A MON IVROGNE DE PERE 
 
 
 
Chaque jour tu buvais à la source du diable
Assoiffé de la nuit accoudé à ton bar
Sans jamais assouvir ta soif insatiable
Rejetant ta famille en faveur du nectar.
 
Chaque nuit elle pleure dans ses pauvres mains vides
Elle a tant essayé de remplacer l'impie
Elle a tellement lutté, mais son regard candide
S'est détourné de toi et de tes soûleries.
 
Chaque jour prisonnier de la divine bouteille
Enfermé sur toi-même, seules tes lèvres entrouvertes
Peuvent encore avaler les jus venant des treilles 
Créant verre après verre ce qui faisait ta perte.
 
Chaque nuit elle prie pour que revienne enfin
Son homme fort, d'avant cette sale maîtresse
Celui sur qui un jour sans peur du lendemain
Ele mettait sa confiance  en divine promesse.
 
Chaque jour tu vivais grâce au mauvais alcool 
Qui te rongeait le sang tel un vampire sournois.
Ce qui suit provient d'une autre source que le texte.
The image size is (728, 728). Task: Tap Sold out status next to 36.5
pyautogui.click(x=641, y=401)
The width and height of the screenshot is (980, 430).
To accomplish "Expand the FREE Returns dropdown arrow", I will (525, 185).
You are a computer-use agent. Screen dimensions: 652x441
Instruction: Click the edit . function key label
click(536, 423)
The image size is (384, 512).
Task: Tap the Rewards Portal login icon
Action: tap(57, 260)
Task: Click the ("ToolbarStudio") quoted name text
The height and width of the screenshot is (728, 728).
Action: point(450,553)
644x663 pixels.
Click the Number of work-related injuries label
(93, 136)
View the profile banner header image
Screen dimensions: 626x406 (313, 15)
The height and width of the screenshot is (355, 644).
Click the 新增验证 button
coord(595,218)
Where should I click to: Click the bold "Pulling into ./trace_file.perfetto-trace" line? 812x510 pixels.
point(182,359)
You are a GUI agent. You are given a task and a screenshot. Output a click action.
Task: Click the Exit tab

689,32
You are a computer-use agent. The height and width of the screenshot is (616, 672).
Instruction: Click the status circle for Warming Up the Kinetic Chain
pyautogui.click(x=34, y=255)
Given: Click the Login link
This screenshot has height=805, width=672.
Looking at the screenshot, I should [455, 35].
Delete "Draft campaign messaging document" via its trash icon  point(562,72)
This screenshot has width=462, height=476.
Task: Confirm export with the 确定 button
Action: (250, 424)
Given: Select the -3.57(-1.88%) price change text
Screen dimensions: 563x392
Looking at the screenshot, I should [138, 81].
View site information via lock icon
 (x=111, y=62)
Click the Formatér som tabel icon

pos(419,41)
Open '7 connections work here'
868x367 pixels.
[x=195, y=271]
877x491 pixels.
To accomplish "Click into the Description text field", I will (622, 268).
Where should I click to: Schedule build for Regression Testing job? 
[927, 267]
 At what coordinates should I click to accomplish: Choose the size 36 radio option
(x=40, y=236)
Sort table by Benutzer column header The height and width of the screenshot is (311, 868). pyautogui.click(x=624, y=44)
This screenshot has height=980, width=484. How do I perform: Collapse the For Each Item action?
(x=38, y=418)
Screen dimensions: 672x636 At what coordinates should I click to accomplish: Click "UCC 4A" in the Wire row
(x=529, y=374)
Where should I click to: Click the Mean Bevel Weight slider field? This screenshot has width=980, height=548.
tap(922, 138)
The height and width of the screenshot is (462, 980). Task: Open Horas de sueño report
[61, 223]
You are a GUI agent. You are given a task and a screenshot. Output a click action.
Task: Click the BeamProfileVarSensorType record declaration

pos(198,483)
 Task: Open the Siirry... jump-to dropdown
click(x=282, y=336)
Innexorablement t'attirant sous le  sol 
Où finissent les malades incurables du foie.
 
Chaque nuit prenant seule entre ses bras de mère
Pour mieux les protéger ses six enfants chéris
Afin qu'ils ne voient pas ce ressemblant de père
Qui rentrait saoulard aviné et meurtri.
 
Chaque jour tu riais au nez des non-buveurs
Car ils ne veulent pas de ton breuvage immonde.
Ce ne sont que des cons !...Vous êtes les meilleurs !...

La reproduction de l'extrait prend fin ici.